An analysis of the Q1 data revealed both quantitative and qualitative growth. As long as the nation is dedicated to high-quality, innovation-driven development, steady progress will be made.
The nation is steadily moving away from a pattern of traditional manufacturing and toward high-value, high-tech enterprises. At the same time, the digital economy and green, low-carbon industries are growing rapidly.
The output of its high-tech manufacturing sector grew by 7.5 percent in Q1, up 2.6 percentage points from the previous quarter.
During the January-March period, investments in the manufacturing of aircraft, spacecraft, and equipment increased by 42.7 percent, while the creation of new energy vehicles and service robots witnessed significant gains of 26.7 percent and 29.2 percent, respectively.
The nation’s export portfolio showed structural strength in labor-intensive industries and the equipment and electronics sectors, indicating these goods’ sustained competitiveness on the global market. The steady expansion of imports of consumer products and bulk commodities is indicative of a robust and expanding domestic demand.

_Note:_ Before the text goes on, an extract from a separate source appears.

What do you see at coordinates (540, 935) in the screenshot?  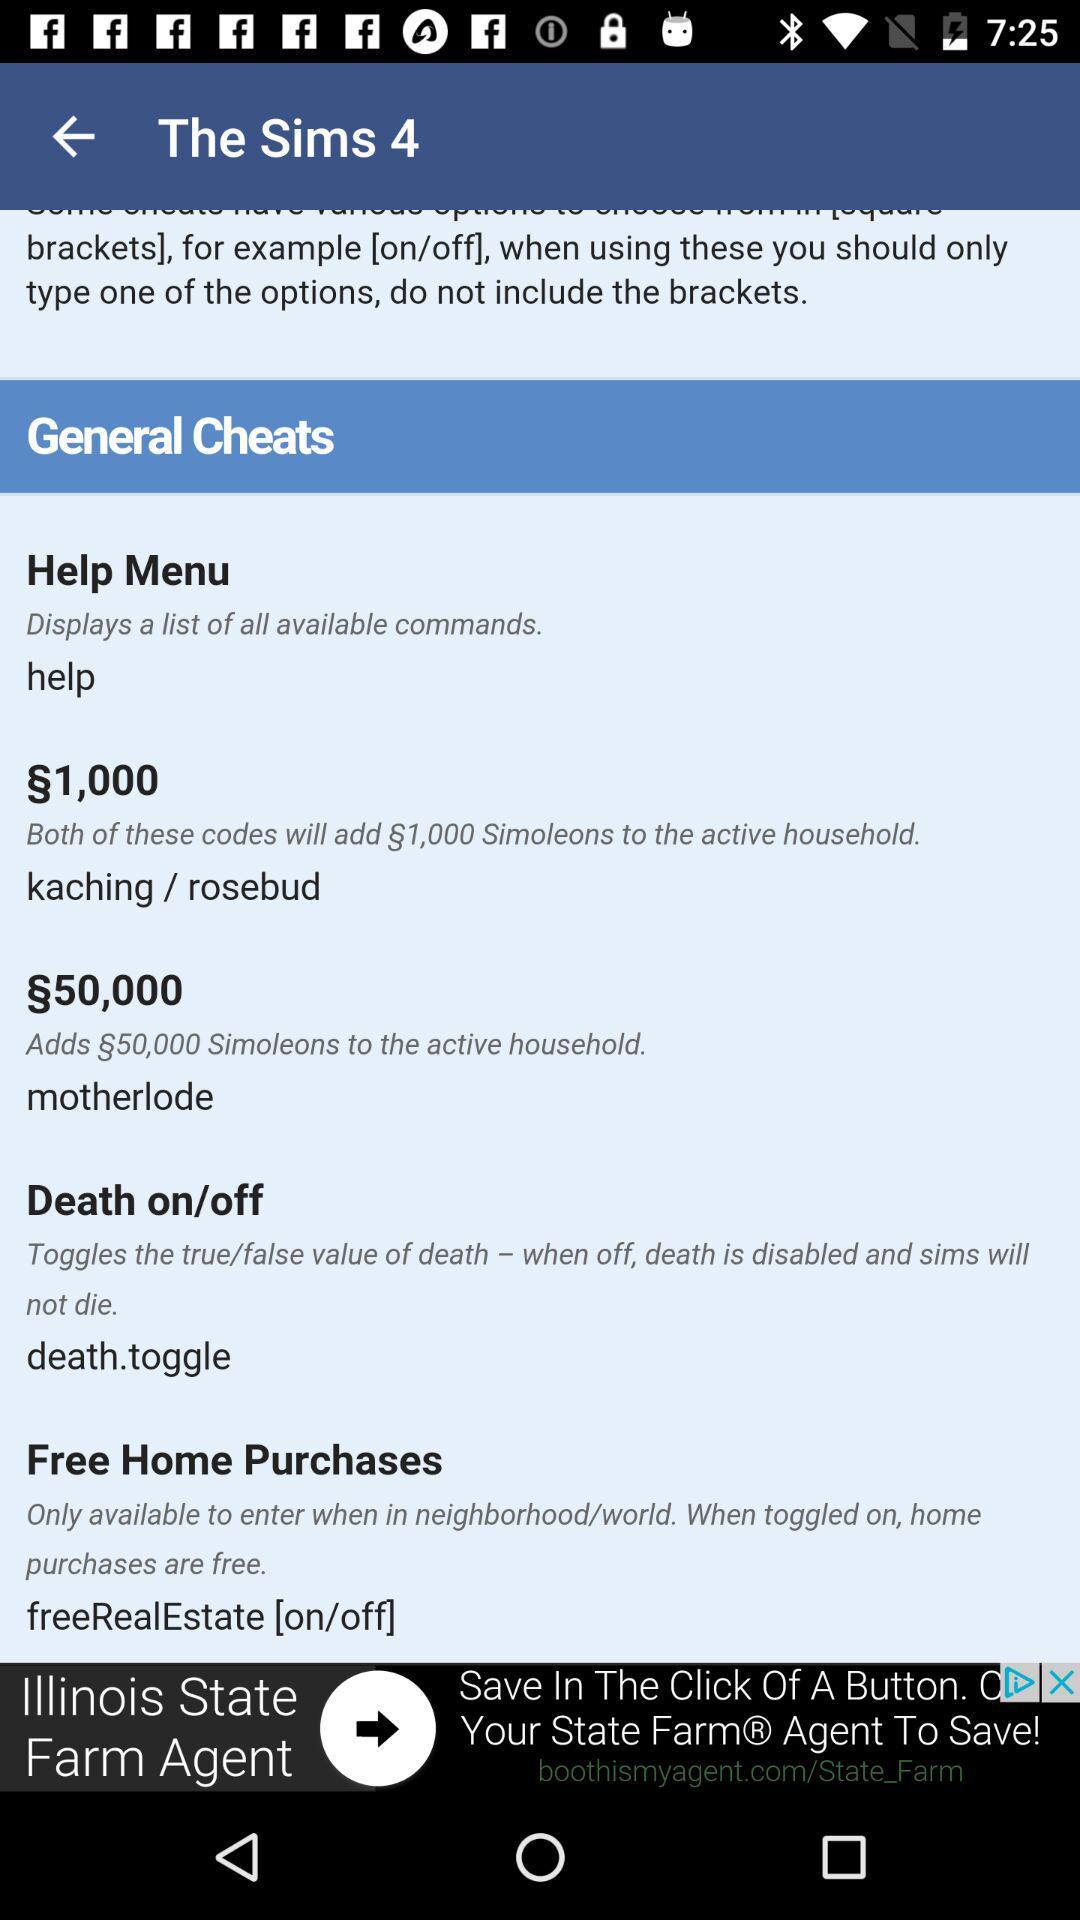 I see `app screen area` at bounding box center [540, 935].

Additionally, it has made strides toward more sustainable and balanced growth; in Q1, domestic demand accounted for 85.5% of GDP growth.
The country’s economy is shifting from rapid growth to high-quality development, and has great potential to sustain its stable development, analysts said.
China’s officials predicted that economic recovery would be a wave-like development with twists and turns, but it has remained unequal. To counteract downward forces and solve structural issues, the nation has employed a range of policies.
This year, the nation pledged to maintain its proactive fiscal and careful monetary policies. It also unveiled a number of pro-growth initiatives, such as the issuance of ultra-long special treasury notes, the first of which would be allocated 1 trillion yuan for 2024.
The nation stepped up efforts to encourage a fresh wave of large-scale equipment renewals and consumer goods trade-ins in order to increase investment and consumption.
It is intended to expand equipment investment levels by more than 25% by 2027 compared to 2023 in a number of sectors, including industry, agriculture, construction, transportation, education, culture, tourism, and medical care.
The country put up 24 initiatives to attract foreign investment in an effort to optimize the economic environment and foster high-level opening up. It committed to reducing the number of countries on its blacklist for foreign investment and initiating trial projects to lower the bar for foreign participation in scientific and technical innovation.
Additional policy incentives have also been revealed to help a variety of sectors, including small enterprises, the silver economy, consumer finance, employment, green and low-carbon development, and scientific innovation.
In order to meet the annual growth target for this year, according to Zhang Yansheng, chief researcher at the China Center for International Economic Exchanges, China will need to address issues like low domestic demand and real estate market adjustment while fostering high-quality development and new productive forces.
“China doesn’t need stimulus packages to grow at a faster pace. Rather, it requires policy packages focused on problem-solving and high-quality development, according to Zhang.
“With the further implementation of a series of major reform policies and initiatives, we will continue to make efforts in strengthening the real economy, promoting consumption, expanding investment and stabilizing foreign trade,” said Li Hui, adding that there is a solid foundation for a stable and improving Chinese economy throughout the year of 2024.